[Collected data]
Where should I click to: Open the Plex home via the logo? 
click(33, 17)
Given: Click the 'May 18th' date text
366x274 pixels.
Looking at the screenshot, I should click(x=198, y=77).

_ACTION ITEM_. Every entry must appear in the answer, reproduced exactly.

_RESPONSE FOR THIS EXERCISE_.
Where should I click to: Open the Plex home via the logo? 
click(33, 17)
Given: Click the 'May 18th' date text
366x274 pixels.
Looking at the screenshot, I should click(x=198, y=77).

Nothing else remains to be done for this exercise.